A défaut d’accord, cette valeur est déterminée d’après :
1 Les caractéristiques du local considéré ;
2 La destination des lieux ;
3 Les obligations respectives des parties ;
4 Les facteurs locaux de commercialité ;
5 Les prix couramment pratiqués dans le voisinage ;
Un décret en Conseil d’Etat précise la consistance de ces éléments.
En l’espèce, le congé étant validé, il conviendra d’ordonner l’expulsion du preneur dans les 15 jours suivant le versement de l’indemnité d’éviction.
Conformément aux dispositions citées, l’indemnité d’occupation sera fixée à la somme du loyer actuel, soit la somme de 750 euros par mois.
C. Sur la demande de compensation
La SCI THEODORA sollicite la compensation des sommes entre la somme due par la SCI THEODORA au titre de l’indemnité d’éviction et les sommes non payées par la SAS [F] [S] au titre des loyers et indemnités d’occupation.
Toutefois, la SCI THEODORA ne verse aucun élément pour démontrer que la SAS [F] [S] serait redevable de loyers et ne fait pas état d’une créance qui serait déterminée.
En ce sens, aucune mise en demeure de verser des sommes dues, aucun décompte, aucun commandement de payer, ni aucun relevé de compte n’est versé à la procédure pour justifier l’existence et le montant de la créance alléguée.
Dès lors, la preuve d’une créance due au titre de loyers ou indemnité d’occupation n’étant pas démontrée, il n’y a pas lieu d’ordonner une compensation.

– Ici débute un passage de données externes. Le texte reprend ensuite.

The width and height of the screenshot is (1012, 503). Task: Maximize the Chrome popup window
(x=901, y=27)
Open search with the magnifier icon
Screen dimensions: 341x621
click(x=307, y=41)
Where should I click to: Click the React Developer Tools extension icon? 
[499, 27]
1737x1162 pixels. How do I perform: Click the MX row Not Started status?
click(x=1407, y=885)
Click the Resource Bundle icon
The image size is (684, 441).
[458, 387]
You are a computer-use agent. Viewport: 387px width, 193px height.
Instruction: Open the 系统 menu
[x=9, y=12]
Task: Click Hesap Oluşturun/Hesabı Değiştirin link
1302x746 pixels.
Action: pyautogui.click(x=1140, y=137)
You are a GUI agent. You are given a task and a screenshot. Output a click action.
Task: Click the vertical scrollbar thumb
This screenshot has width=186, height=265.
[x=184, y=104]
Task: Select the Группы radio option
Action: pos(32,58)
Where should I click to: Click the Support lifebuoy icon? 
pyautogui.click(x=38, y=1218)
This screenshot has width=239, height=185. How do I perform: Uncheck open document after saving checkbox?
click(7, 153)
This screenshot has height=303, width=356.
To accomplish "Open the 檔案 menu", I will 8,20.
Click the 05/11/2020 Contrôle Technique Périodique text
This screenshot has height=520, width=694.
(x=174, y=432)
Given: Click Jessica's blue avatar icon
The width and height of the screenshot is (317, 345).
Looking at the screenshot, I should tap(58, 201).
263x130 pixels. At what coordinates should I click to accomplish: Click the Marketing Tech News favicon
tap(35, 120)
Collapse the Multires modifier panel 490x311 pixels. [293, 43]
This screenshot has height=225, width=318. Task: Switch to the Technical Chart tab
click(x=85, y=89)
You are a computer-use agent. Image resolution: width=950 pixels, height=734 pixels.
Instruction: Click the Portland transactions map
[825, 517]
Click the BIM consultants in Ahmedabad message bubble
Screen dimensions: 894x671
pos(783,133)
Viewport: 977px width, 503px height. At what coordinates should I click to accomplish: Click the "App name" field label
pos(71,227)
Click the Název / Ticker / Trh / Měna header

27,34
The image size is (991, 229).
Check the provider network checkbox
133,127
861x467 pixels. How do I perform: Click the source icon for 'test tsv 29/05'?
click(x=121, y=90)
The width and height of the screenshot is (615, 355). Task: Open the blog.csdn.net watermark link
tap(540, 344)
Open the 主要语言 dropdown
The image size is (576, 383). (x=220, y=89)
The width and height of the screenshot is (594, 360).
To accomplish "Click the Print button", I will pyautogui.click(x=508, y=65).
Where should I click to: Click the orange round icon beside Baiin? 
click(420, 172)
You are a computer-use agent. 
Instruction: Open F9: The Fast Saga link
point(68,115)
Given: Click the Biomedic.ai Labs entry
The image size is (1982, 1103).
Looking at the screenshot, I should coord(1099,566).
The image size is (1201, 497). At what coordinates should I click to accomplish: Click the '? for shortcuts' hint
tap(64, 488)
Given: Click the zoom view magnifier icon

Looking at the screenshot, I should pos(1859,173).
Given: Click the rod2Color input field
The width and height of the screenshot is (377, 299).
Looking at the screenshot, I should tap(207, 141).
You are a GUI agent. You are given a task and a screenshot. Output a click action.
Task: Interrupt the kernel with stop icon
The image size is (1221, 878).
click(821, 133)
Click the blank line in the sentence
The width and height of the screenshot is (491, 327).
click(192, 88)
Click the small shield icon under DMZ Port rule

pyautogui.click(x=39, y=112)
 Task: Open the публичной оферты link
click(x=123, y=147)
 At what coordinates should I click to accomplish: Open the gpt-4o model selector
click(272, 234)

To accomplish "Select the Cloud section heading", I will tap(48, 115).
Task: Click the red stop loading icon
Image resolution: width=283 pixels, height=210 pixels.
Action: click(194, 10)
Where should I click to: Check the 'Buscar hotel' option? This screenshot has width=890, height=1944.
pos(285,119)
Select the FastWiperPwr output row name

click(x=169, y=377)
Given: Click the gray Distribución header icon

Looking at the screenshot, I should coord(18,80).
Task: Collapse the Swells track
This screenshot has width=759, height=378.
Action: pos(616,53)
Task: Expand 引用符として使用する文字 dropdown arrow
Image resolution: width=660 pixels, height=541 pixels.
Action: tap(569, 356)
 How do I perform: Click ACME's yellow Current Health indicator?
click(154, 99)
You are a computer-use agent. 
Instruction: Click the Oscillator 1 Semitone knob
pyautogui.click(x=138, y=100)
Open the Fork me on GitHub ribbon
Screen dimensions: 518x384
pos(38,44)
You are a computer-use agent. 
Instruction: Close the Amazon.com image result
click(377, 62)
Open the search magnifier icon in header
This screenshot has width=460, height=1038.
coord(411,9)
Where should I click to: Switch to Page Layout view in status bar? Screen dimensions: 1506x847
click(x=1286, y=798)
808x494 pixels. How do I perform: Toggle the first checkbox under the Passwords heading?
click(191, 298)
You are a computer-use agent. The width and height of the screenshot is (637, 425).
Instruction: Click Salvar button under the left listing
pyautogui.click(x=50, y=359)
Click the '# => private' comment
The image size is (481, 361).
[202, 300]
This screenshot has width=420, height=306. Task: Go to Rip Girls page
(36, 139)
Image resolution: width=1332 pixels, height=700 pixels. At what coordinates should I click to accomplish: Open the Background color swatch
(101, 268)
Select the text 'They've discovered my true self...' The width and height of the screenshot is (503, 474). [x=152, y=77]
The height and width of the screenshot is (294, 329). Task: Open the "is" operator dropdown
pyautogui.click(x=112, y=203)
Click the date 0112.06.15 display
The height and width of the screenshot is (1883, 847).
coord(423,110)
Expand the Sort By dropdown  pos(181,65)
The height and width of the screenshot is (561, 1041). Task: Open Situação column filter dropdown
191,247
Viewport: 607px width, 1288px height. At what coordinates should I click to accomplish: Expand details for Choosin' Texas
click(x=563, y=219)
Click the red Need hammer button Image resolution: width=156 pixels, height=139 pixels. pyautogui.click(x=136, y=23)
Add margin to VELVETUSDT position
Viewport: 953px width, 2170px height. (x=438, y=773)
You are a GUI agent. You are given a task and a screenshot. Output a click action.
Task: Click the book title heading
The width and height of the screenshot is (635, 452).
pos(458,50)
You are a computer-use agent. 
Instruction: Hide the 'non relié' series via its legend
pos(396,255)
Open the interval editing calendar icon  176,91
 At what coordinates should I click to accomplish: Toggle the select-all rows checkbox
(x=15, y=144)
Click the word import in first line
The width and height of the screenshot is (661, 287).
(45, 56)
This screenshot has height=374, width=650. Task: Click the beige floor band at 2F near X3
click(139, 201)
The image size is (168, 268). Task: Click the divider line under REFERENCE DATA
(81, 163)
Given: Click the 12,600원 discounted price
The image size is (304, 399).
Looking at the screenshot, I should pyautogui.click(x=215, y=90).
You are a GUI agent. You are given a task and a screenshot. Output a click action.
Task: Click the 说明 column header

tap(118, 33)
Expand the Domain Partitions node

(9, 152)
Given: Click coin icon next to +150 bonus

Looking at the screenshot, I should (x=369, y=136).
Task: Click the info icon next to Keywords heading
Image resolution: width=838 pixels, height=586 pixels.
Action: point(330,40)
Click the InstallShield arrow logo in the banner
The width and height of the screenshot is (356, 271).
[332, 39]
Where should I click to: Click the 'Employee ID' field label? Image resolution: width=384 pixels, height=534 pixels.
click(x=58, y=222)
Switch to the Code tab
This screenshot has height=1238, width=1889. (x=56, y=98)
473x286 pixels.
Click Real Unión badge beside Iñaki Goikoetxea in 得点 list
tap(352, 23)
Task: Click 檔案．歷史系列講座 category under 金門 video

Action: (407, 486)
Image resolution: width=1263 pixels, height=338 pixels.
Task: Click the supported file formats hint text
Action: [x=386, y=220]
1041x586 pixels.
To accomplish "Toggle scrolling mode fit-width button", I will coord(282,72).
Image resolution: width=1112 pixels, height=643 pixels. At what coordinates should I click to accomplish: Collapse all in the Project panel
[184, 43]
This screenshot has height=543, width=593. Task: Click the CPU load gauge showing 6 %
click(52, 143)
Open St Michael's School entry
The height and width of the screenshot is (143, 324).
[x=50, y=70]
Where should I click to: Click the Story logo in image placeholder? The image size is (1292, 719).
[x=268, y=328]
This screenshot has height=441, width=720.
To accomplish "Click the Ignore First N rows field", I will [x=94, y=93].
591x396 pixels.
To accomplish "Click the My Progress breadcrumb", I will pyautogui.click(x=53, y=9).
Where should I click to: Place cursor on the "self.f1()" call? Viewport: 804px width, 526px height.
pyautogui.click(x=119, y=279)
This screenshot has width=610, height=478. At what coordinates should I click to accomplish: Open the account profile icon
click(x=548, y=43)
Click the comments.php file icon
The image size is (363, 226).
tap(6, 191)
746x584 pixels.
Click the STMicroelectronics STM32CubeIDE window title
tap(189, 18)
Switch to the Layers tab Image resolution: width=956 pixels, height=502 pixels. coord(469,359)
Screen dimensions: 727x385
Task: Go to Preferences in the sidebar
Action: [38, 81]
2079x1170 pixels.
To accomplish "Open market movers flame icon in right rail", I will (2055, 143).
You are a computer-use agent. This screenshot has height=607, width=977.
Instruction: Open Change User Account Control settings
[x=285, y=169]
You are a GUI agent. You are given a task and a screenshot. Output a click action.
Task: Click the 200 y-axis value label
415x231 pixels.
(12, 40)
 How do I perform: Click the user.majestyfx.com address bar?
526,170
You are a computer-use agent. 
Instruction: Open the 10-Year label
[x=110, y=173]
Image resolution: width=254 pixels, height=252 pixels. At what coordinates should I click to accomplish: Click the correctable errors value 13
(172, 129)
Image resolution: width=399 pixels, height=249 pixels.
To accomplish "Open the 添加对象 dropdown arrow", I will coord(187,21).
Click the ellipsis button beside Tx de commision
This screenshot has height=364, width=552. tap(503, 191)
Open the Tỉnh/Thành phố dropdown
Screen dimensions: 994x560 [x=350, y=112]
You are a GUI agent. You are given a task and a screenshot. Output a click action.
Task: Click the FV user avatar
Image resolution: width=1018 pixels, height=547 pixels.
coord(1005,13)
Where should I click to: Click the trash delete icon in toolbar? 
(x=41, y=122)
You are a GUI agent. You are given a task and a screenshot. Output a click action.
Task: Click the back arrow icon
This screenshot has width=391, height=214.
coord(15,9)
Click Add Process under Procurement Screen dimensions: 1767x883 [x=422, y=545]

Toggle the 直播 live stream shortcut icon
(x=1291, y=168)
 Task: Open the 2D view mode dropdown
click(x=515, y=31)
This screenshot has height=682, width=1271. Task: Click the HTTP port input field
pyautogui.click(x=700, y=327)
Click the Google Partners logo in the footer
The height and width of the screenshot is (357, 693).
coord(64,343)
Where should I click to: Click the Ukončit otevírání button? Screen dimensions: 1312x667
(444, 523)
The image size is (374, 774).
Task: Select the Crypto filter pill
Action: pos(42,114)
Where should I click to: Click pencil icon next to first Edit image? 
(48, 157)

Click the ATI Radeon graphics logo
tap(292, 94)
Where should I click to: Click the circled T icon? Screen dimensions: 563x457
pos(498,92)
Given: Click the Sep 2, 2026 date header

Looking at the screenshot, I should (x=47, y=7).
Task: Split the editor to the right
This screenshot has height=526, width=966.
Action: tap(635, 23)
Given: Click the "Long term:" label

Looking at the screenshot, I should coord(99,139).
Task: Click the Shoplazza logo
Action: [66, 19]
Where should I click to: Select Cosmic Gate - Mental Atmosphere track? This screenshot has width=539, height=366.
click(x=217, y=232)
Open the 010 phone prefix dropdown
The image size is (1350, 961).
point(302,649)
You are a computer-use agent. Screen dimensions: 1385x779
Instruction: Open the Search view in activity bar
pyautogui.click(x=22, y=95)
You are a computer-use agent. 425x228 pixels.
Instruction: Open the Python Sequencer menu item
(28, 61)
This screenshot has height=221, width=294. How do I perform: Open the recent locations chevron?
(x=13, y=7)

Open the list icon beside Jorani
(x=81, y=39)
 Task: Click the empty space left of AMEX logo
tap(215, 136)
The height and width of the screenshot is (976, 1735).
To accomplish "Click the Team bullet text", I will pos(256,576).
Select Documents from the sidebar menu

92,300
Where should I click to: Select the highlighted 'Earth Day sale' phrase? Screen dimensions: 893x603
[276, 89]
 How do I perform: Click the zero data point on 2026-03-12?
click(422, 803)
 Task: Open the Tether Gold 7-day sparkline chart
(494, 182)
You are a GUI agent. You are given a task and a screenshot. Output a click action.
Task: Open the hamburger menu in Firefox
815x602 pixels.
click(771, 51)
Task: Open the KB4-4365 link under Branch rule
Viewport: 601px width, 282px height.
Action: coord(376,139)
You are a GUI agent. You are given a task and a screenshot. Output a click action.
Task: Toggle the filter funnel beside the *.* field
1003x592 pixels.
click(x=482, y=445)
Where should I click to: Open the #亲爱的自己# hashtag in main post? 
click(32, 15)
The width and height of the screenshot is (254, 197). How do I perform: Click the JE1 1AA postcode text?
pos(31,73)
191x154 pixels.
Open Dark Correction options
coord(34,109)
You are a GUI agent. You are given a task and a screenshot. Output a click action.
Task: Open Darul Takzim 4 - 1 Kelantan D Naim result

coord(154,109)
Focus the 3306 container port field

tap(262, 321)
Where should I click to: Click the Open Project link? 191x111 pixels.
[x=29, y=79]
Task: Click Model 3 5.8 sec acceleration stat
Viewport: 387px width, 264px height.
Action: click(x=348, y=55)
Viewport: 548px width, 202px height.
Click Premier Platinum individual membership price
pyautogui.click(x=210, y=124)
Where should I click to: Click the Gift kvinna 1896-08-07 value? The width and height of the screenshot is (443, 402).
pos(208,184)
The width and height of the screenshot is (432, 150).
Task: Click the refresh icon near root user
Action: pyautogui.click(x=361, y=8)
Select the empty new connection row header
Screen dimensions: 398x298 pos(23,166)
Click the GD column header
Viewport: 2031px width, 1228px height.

Cette demande sera donc rejetée.
II. Sur les demandes accessoires
La SAS [F] [S], qui succombe, supportera la charge des dépens.
Elle sera également condamnée à verser à la SCI THEODORA la somme de 2.000 euros sur le fondement de l’article 700 du code de procédure civile.
PAR CES MOTIFS
Le Tribunal, statuant publiquement, par décision contradictoire et en premier ressort, rendue par mise à disposition au greffe,
VALIDE le congé avec refus de renouvellement délivré par acte d’huissier en date du 5 août 2022 pour le 28 février 2023 ;
FIXE le montant de l’indemnité d’éviction due par la SCI THEODORA a titre de l’indemnité d’éviction due à la SAS [F] [S] à la somme de 60.000 euros;
ORDONNE l’expulsion de la SAS [F] [S] du local dépendant d’un immeuble à [Adresse 5], figurant au cadastre de ladite commune sous le numéro [Cadastre 2] de la section AB, comprenant une salle de restaurant, une cuisine, une salle de bar, et une cave en sous-sol, et de tous occupants de son chef, avec si besoin le concours de la force publique ;
CONDAMNE la SAS [F] [S] à payer à la SCI THEODORA une indemnité d’occupation d’un montant de 750 euros, à compter du 1er mars 2023 et jusqu’à parfaite libération des lieux,
DEBOUTE la SCI THEODORA de sa demande de compensation ;
CONDAMNE la SAS [F] [S] à verser à la SCI THEODORA la somme de 2.000 euros en application de l’article 700 du code de procédure civile,
CONDAMNE la SAS [F] [S] au paiement des dépens.
En foi de quoi, la minute du présent jugement a été signée par le Président et le Greffier.